## Source excerpt
╭──

Monroe and I were less aggressive than either of our co-workers, and of course did not provoke the same resistance. He at least, had the eloquence that charms, and the skill that disarms. I think that our labours in Rhode Island during this Dorr excitement did more to abolitionise the State than any previous, or subsequent work. It was the “tide taken at the flood.” One effect of these labours was to induce the old “Law and Order” party, when it set about making its new constitution, to avoid the narrow folly of the Dorrites, and make a constitution which should not abridge any man’s rights on account of race or colour. Such a constitution was finally adopted.
Owing perhaps to my efficiency in this campaign I was, for a while, employed in farther labours in Rhode Island by the State Anti-Slavery Society, and made there many friends to my cause as well as to myself. As a class, the abolitionists of this State partook of the spirit of its founder. They had their own opinions, were independent, and called no man master. I have reason to remember them most gratefully. They received me as a man and a brother, when I was new from the house of bondage, and had few of the graces derived from free and refined society. They took me with earnest hand to their homes and hearths, and made me feel that though I wore the burnished livery of the sun, I was still a countryman and kinsman of whom they were never ashamed. I can never forget the Clarks, Keltons, Chaces, Browns, Adams, Greenes, Sissons, Eldredges, Mitchells, Shoves, Anthonys, Applins, Janes, Goulds, and Fairbanks, and many others.

╰──

## Data shown
╭──

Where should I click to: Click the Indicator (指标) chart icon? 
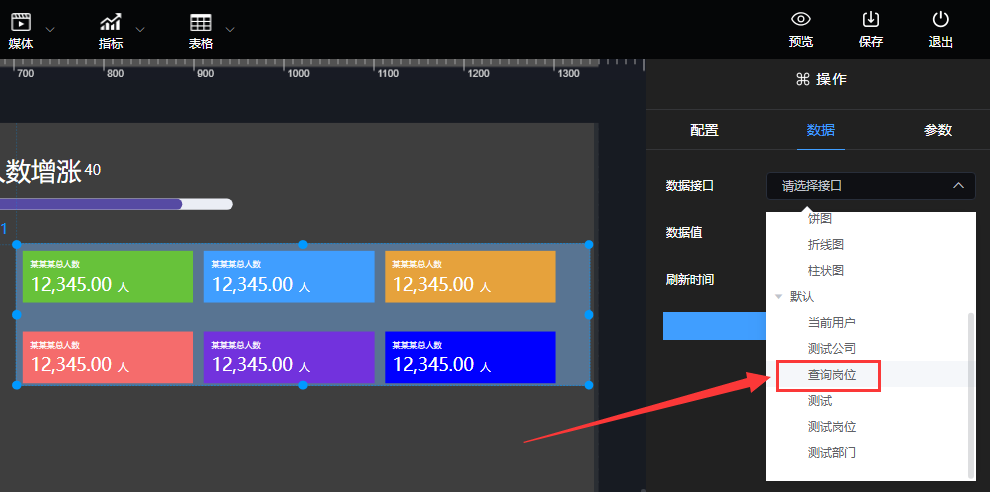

╰──

Answer these questions about the Rhode Island excerpt above, one line each.
1. According to the new constitution, on account of what were no man's rights to be abridged?
2. Which organization employed the narrator for further labors in Rhode Island?
3. Whose spirit did the abolitionists of Rhode Island share, as a class?

1. Race or color
2. The State Anti-Slavery Society
3. The spirit of the State's founder